AÇÃO DECLARATÓRIA DE INCONSTITUCIONALIDADE. LEI MUNICIPAL. MATÉRIA DE INICIATIVA PRIVATIVA DO PODER EXECUTIVO. LIMITES AO PODER DE EMENDA DO PODER LEGISLATIVO. Em matérias de iniciativa privativa ou reservada ao Poder Executivo, o Poder Legislativo tem limites ao seu poder de emenda. Tais limites são a inviabilidade de aumentar despesas e a pertinência temática em relação ao projeto original. Precedentes do STF. Lição doutrinária. No presente caso, a matéria objeto do projeto de lei é de iniciativa privativa do Executivo. E o projeto de lei foi elaborado pelo próprio Executivo, não tendo ocorrido, na hipótese, vício de iniciativa.
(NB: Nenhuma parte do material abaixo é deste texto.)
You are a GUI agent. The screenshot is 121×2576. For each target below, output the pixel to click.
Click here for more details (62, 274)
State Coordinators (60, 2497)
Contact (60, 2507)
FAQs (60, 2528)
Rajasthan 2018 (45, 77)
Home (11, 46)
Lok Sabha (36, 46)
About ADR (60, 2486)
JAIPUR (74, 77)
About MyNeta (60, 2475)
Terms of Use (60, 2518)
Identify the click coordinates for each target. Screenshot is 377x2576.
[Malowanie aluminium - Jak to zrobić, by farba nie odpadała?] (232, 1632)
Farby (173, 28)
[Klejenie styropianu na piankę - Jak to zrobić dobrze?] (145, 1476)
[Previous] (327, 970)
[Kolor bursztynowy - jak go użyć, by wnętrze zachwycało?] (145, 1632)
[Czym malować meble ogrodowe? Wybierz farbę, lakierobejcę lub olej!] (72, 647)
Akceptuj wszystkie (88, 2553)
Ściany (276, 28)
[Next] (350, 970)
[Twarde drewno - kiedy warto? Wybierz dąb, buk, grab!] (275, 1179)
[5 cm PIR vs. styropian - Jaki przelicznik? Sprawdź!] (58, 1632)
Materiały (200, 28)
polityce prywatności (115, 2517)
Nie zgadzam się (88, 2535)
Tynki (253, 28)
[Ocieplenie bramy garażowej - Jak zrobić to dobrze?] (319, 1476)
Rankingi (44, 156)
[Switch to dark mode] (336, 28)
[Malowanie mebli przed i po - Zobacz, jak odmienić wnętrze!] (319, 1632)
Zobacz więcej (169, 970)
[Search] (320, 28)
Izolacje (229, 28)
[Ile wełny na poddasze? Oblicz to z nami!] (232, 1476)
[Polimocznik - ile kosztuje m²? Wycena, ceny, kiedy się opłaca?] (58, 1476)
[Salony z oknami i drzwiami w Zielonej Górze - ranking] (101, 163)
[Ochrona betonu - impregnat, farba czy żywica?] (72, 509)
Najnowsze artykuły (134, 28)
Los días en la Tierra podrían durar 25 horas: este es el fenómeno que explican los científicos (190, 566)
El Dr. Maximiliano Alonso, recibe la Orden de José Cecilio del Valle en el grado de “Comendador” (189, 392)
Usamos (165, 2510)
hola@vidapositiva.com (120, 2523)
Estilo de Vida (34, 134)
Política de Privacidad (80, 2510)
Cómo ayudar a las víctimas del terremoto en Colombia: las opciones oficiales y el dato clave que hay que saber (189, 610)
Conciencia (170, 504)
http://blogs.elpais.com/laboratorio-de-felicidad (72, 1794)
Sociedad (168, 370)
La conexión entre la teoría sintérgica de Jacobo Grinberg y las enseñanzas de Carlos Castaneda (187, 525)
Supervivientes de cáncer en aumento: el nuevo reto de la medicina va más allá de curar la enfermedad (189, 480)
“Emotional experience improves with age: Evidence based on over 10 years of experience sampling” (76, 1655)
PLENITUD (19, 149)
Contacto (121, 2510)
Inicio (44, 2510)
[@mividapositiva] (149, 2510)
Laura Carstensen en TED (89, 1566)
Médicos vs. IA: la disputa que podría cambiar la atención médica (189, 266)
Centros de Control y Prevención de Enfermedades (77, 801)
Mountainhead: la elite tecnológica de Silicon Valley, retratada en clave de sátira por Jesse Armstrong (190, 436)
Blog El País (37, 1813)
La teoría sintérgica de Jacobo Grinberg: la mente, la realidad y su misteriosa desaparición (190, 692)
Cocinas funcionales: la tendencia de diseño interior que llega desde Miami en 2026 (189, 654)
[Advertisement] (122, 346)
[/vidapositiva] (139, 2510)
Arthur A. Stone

Contudo, ao longo da tramitação do processo legislativo, o Legislativo municipal emendou o projeto originário, acrescendo 02 artigos e alterando a redação de 01 artigo. Com tais emendas, considerando os seus respectivos teores, o Legislativo transcendeu seu poder de emenda, ao aumentar despesas para a Administração, ao acrescentar no projeto originário disposições que com ele não guardam pertinência temática estrita; e ao determinar a retroação dos efeitos da lei para antes da sua vigência, o que não é viável na hipótese tanto por gerar aumento de despesas, quanto por impor retroação de lei com efeito punitivo. Decreta-se a inconstitucionalidade integral dos artigos 3º e 4º da Lei Municipal n.º 4.439/2016; e a inconstitucionalidade parcial do art. 5º da mesma lei, com redução de texto. JULGARAM PARCIALMENTE PROCEDENTE. UNÂNIME. (Ação Direta de Inconstitucionalidade Nº 70068690429, Tribunal Pleno, Tribunal de Justiça do RS, Relator: Rui Portanova, Julgado em 01/08/2016)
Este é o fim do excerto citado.